Exercise directions ->
Answer these questions using the article on Eddie Van Halen's death:
1. How old was Eddie Van Halen when he died?
2. In what year was he first diagnosed with tongue cancer?
3. What two metals did he say his picks were made of?

Source passage ->

By Sara Bondell - October 07, 2020
Eddie Van Halen, founder of the rock group Van Halen, died after a years-long battle with cancer. He was 65.
The legendary guitarist was first diagnosed with tongue cancer in 2000. He had one third of his tongue removed, even though the cancer had already started to spread to the esophagus and throat.
While Van Halen admitted to heavy cigarette, drug and alcohol use, he had another theory behind his cancer. “I used metal picks -- they’re brass and copper -- which I always held in my mouth, in the exact place where I got the tongue cancer,” he said in a 2015 interview with Billboard. “Plus, I basically live in a recording studio that’s filled with electromagnetic energy.”
Dr. J. Trad Wadsworth, vice chair and chief surgeon in Moffitt Cancer Center’s Head and Neck-Endocrine Oncology Department says it is highly unlikely that caused his cancer. “There is no good evidence to support this notion.”
It is far more likely Van Halen’s cancer was caused by decades of bad habits.

Collected data:
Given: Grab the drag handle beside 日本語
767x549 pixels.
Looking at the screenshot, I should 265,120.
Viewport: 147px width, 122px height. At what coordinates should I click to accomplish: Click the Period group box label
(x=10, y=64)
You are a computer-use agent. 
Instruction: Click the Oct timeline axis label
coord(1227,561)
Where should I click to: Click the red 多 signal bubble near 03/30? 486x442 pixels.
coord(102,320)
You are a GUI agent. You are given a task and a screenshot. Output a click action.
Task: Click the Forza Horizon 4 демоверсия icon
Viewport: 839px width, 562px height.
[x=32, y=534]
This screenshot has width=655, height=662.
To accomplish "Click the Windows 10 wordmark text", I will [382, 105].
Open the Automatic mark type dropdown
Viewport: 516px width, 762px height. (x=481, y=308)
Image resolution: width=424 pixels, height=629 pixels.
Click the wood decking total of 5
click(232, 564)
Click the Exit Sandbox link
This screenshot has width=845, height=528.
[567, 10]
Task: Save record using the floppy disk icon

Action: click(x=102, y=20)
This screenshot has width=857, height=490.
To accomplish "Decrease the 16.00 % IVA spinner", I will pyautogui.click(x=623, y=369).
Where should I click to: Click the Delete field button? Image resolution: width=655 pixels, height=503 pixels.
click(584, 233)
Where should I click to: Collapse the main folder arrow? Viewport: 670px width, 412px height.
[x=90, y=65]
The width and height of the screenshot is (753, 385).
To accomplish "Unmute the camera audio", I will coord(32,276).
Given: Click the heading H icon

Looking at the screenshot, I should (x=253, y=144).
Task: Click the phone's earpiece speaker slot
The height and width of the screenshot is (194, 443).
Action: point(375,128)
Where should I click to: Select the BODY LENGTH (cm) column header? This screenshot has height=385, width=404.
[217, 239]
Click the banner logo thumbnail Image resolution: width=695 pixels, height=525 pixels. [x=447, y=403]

Answer box ->
1. 65
2. 2000
3. Brass and copper